▸ Extract to read:
Time to Get Creative with Diplomacy
Yet, with disruption and division haunting our world, the United States needs to get creative and double down on diplomacy in all its forms. This can be done cost-effectively and in a way that showcases America at her best.
This is particularly important in places such as South Korea and elsewhere in Asia and the Pacific – a region that continues to be a key driver of global economic growth. Much of the region remains worried about an increasingly aggressive China and would welcome strengthened U.S. engagement.
Certainly, there is no substitute for the "hard power" of a strong military and a willingness to deploy and use military assets. U.S. engagement in Asia will benefit from an America that is stronger both economically and militarily.
That was clear when former U.S. President Barack Obama's failure to act after his "red line" was crossed in Syria unintentionally undermined his much publicized "U.S. pivot to Asia." That Obama-era initiative came to be seen by many in the region as more rhetoric than reality and, as I argued on CNN, "more bark than bite."
Soft Power Has Its Advantages
But "soft power" too has its advantages. This must be kept in mind both by the U.S. president and the leadership of the U.S. Congress as work moves forward on an overall FY 2018 budget that gets spending under control while advancing American interests.
Trump should be applauded for not shying away from the hard work of seeking more balanced economic and trade engagement, and more sustainable, if not yet balanced, budgets.
Everyday Americans as well as American businesspeople, athletes, entertainers, and performers are often best positioned to convey the vibrancy, the innovativeness, and warmth that is also the United States.
I believe that a final, negotiated FY 2018 budget request for the State Department should include continued funding – if not a gradual increase – of what has been a relatively small amount of money allocated every year to the soft power of “cultural diplomacy.”
Roughly defined as the use of an exchange of ideas, traditions, and values to strengthen relations and encourage engagement, cultural diplomacy is perhaps most easily seen in the use of music, arts, and sports to build cross-cultural understanding.
Beyond "Ping Pong Diplomacy" in Asia
Famously, in the early 1970s, an exchange of table tennis players between the United States and China helped pave the way for a visit to Beijing by then President Richard Nixon. Then, it was “ping pong diplomacy.”
Today, it could well be the power of American football or music that helps America and Americans to better connect abroad – and that includes with counterparts in long-time allies, such as here in South Korea. Likewise, the power of South Korea's culture from its rich traditions to the new wonders of K-pop and Korean TV dramas are advancing South Korean interests and "brand Korea."
This February at the Asia Culture Center in the South Korean city of Gwangju, I was honored to join our U.S. Charge d'Affaires Marc Knapper from our embassy in Seoul to support American cultural diplomacy in action. Some 100 participants and their families and communities in Korea came together with a team of dancers from the Battery Dance Company in New York to help build understanding and bridge divides. Gwangju is the 6th largest city in South Korea and the birthplace of that nation's modern democratic movement.

▸ The data:
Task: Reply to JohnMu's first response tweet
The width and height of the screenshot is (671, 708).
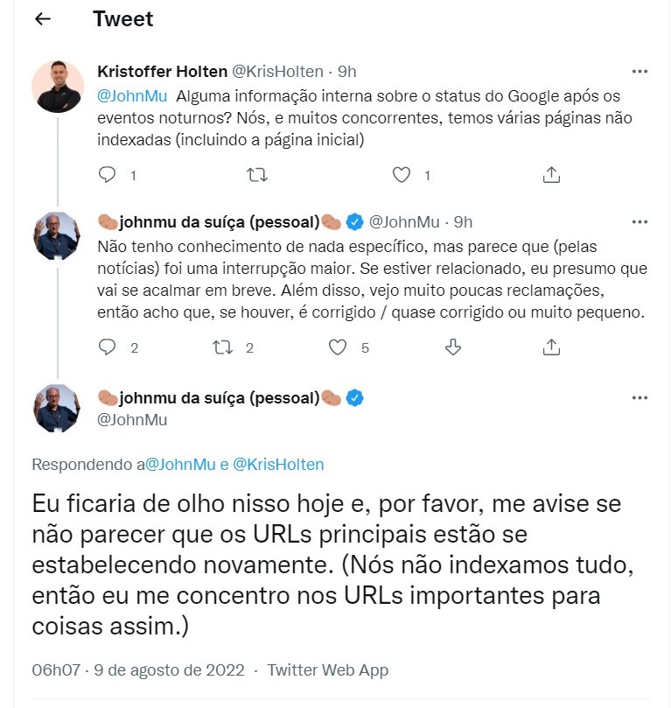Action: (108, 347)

--

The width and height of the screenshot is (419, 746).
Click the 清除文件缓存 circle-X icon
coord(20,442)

--

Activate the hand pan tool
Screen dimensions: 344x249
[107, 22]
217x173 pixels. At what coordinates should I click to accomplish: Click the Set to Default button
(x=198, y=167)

▸ Required actions:
[1] In the piece on cultural diplomacy, copy word for word the stretch from "This is particularly" through "strengthened U.S. engagement.".
[2] Rewrite the rows from the line containing "217x173 pixels. At" through the line containing "(x=198, y=167)", with the requests included and only those lines given. Multiply every coordinate in the answers by 1.95 and round each to a whole number, rounding halves up.

▸ Answers to each task:
[1]
This is particularly important in places such as South Korea and elsewhere in Asia and the Pacific – a region that continues to be a key driver of global economic growth. Much of the region remains worried about an increasingly aggressive China and would welcome strengthened U.S. engagement.

[2]
217x173 pixels. At what coordinates should I click to accomplish: Click the Set to Default button
(x=386, y=326)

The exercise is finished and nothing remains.